학술논문

Visualization of anisotropic contact potentials within protein structures
Document Type
Conference
Source
2011 IEEE Symposium on Biological Data Visualization (BioVis). Biological Data Visualization (BioVis), 2011 IEEE Symposium on. :31-38 Oct, 2011
Subject
Bioengineering
Communication, Networking and Broadcast Technologies
Components, Circuits, Devices and Systems
Computing and Processing
Signal Processing and Analysis
Proteins
Visualization
Data visualization
Three dimensional displays
Geometry
Analytical models
Predictive models
geometric contact potential
protein structure prediction
protein model scoring
Language
Abstract
The use of local covalent geometry for quality assessment and refinement of protein structure models is a well-established methodology.

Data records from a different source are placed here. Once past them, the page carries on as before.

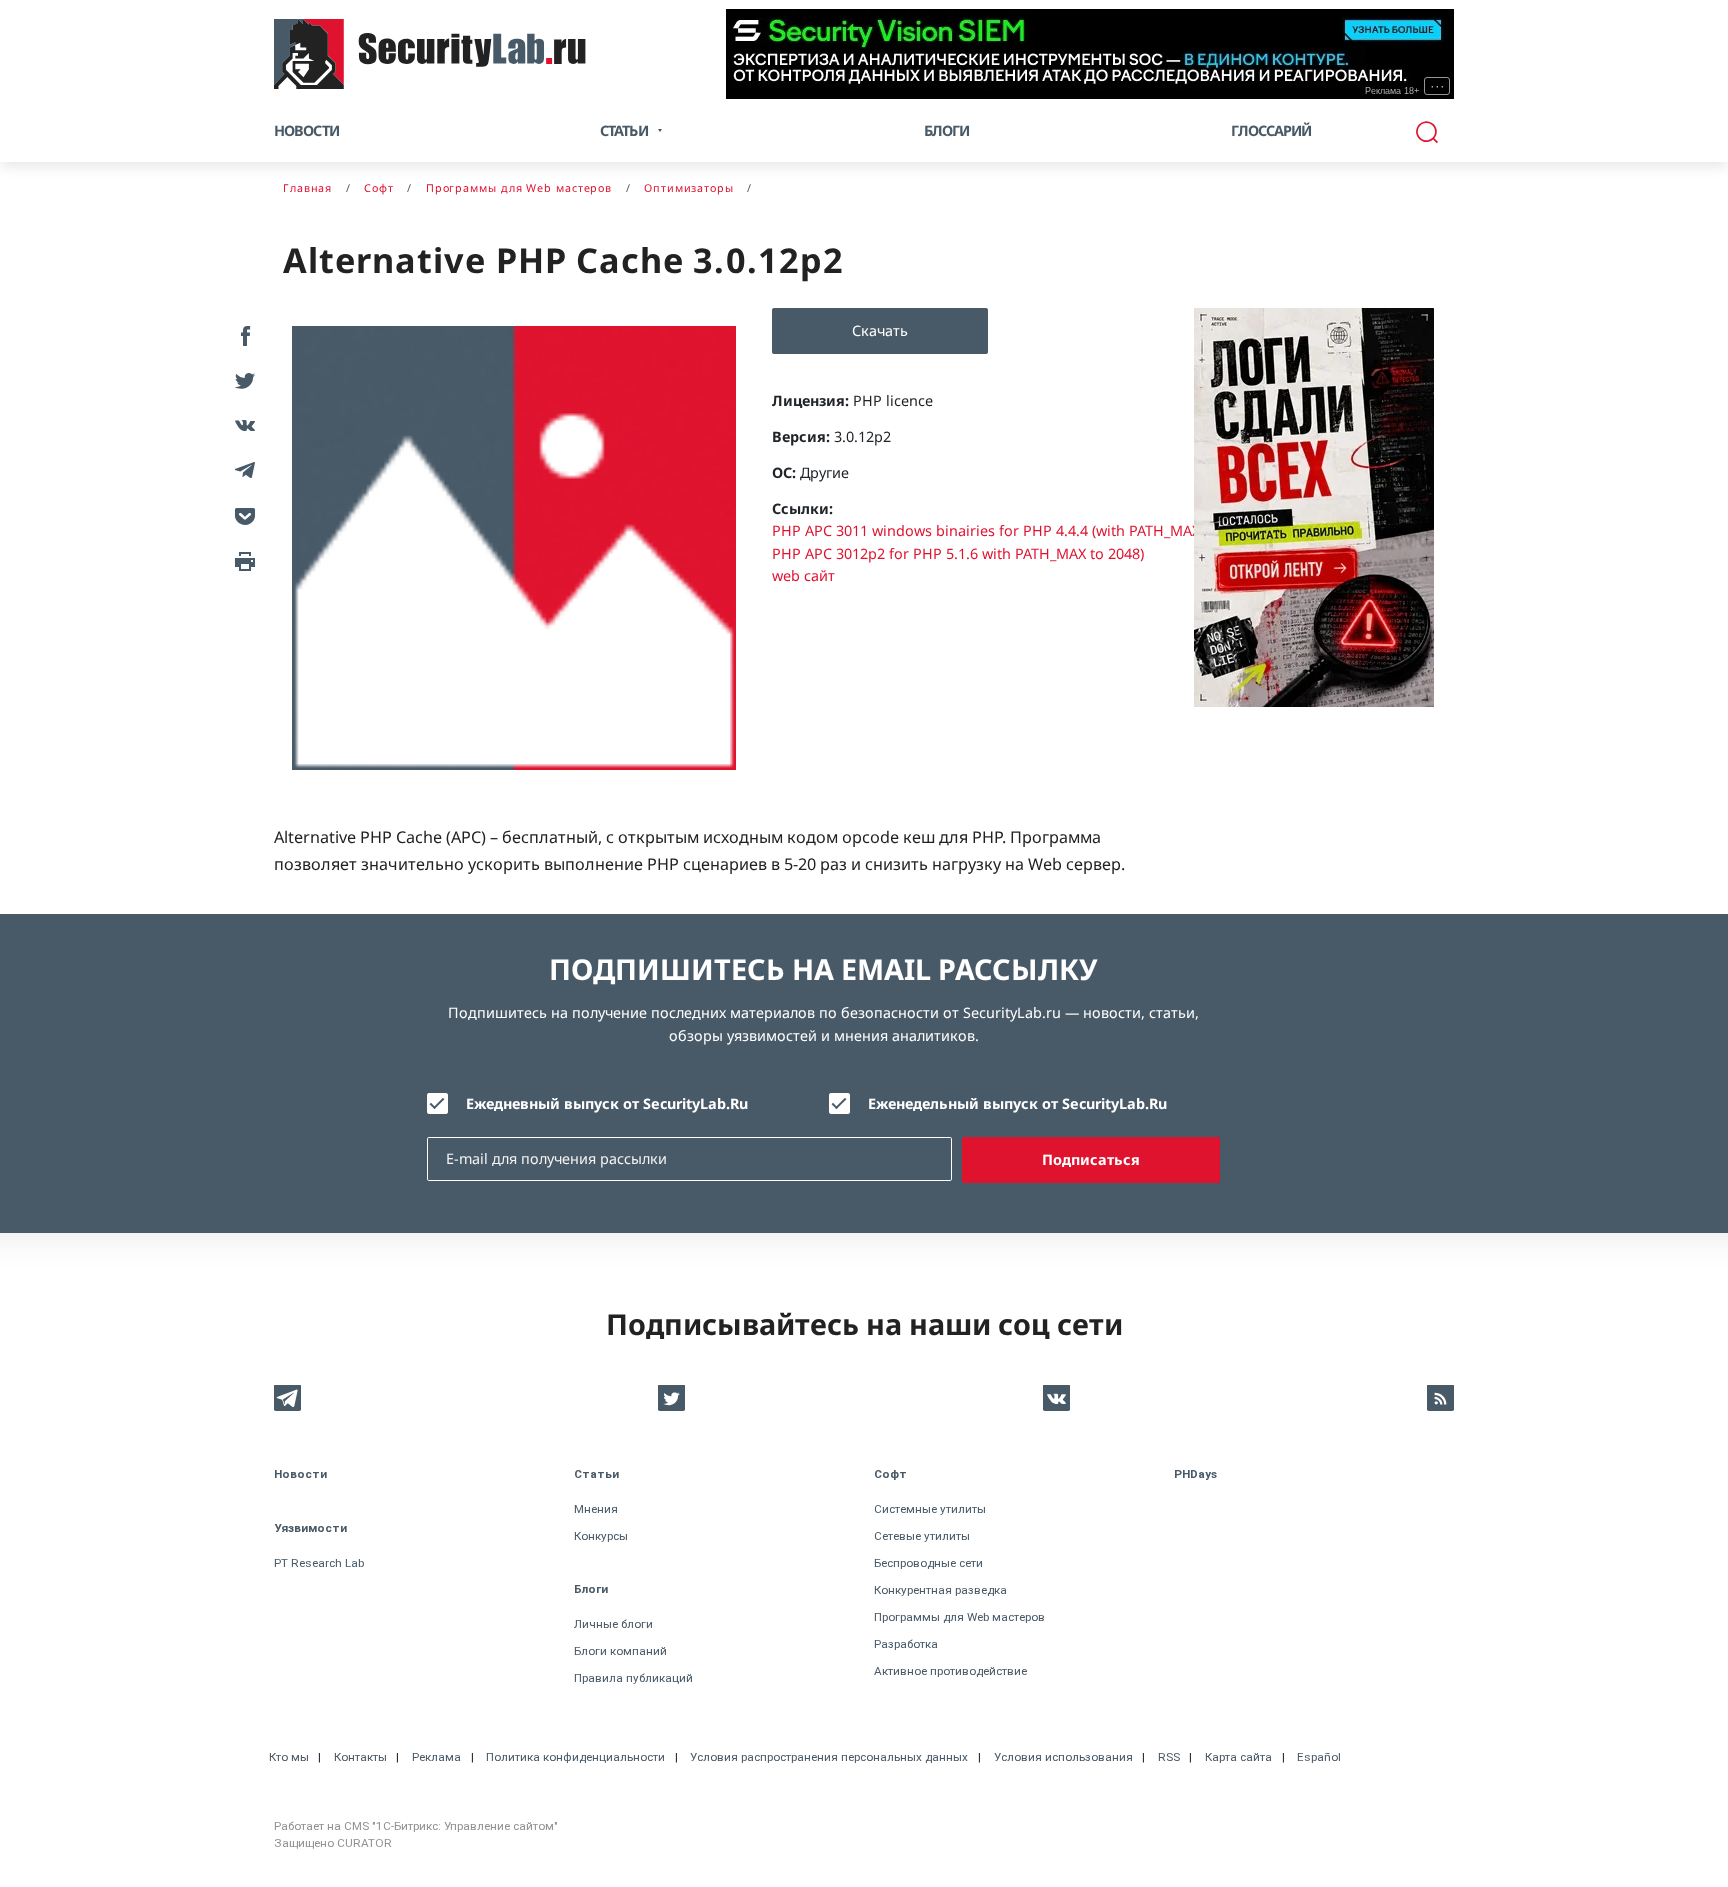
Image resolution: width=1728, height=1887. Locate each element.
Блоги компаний (620, 1651)
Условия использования (1063, 1757)
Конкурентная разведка (940, 1590)
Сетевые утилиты (922, 1536)
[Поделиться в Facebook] (241, 334)
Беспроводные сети (928, 1563)
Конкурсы (601, 1536)
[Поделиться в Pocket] (241, 514)
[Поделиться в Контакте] (241, 424)
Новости (306, 130)
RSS (1169, 1757)
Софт (890, 1474)
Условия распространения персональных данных (829, 1757)
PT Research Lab (319, 1563)
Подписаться (1091, 1159)
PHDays (1195, 1474)
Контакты (360, 1757)
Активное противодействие (950, 1671)
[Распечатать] (241, 559)
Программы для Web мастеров (959, 1617)
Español (1319, 1757)
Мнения (596, 1509)
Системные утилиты (930, 1509)
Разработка (906, 1644)
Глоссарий (1271, 130)
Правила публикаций (633, 1678)
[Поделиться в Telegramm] (241, 469)
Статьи (596, 1474)
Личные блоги (613, 1624)
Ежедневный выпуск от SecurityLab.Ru (607, 1103)
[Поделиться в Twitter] (241, 379)
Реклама (436, 1757)
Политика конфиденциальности (575, 1757)
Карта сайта (1238, 1757)
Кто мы (289, 1757)
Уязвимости (310, 1528)
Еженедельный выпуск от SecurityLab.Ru (1017, 1103)
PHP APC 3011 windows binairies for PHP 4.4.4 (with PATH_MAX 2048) (1006, 530)
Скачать (880, 330)
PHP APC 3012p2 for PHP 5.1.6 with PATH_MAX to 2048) (958, 553)
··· (1437, 86)
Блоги (947, 130)
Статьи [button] (624, 130)
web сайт (803, 575)
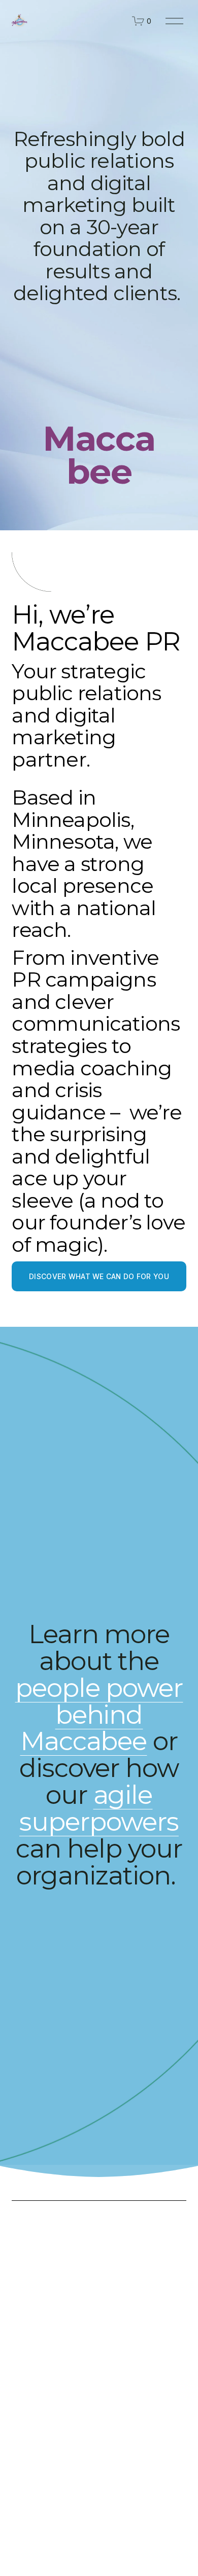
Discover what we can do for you (99, 1277)
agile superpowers (99, 1808)
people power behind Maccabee (99, 1714)
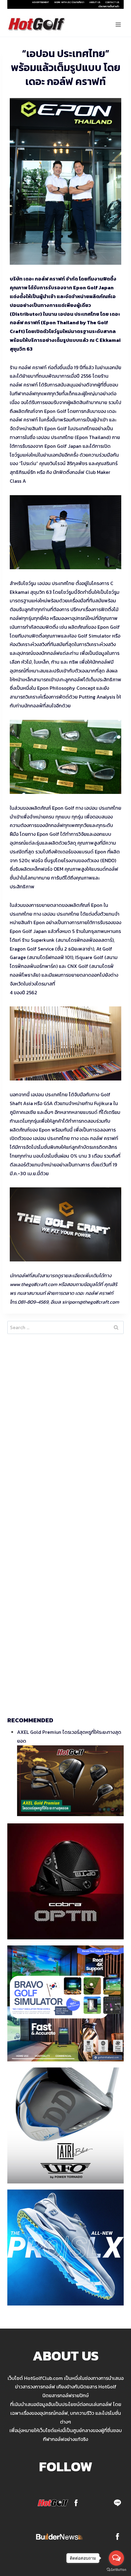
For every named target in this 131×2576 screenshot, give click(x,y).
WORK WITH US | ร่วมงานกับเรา (69, 2)
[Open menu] (118, 24)
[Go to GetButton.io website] (116, 2570)
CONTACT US (112, 2)
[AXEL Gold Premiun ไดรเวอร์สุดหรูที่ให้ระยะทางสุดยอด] (70, 1780)
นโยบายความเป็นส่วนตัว (108, 6)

The question arises whether information on non-covalent geometry contained within resolved structures can be harnessed to improve structure prediction. Moreover, incorporation of different combinations of priors would pave the way towards multi-body potentials. Existing empirical force-fields do not facilitate an interactive exploration of the parameter space and an assignment of spatial propensities to contacts. Hence, we investigate the possibility of making such propensities available for synergistic modeling. We present an approach that facilitates the extraction and analysis of anisotropic contact potentials for a multitude of parameters describing an amino acid and the conditions within its microenvi-ronment. For this purpose, two novel visualization principles will be introduced. The first visualization illustrates anisotropic residue-dependent contact density potentials in the form of a map projection. A second visualization is overlaid onto this, showing similar local neighborhoods as abstract traces of residues contained within each individual neighborhood. The Contact Geometry Analysis Plugin (CGAP) (for CMView) we developed allows incorporation of geometric orientation propensities into the process of interactive protein modeling and can be used for the generation of improved energy functions. It further supports the analysis of model quality, as it directly illustrates model consistency with known spatial propensities which, in turn, enables users to detect possible structural errors.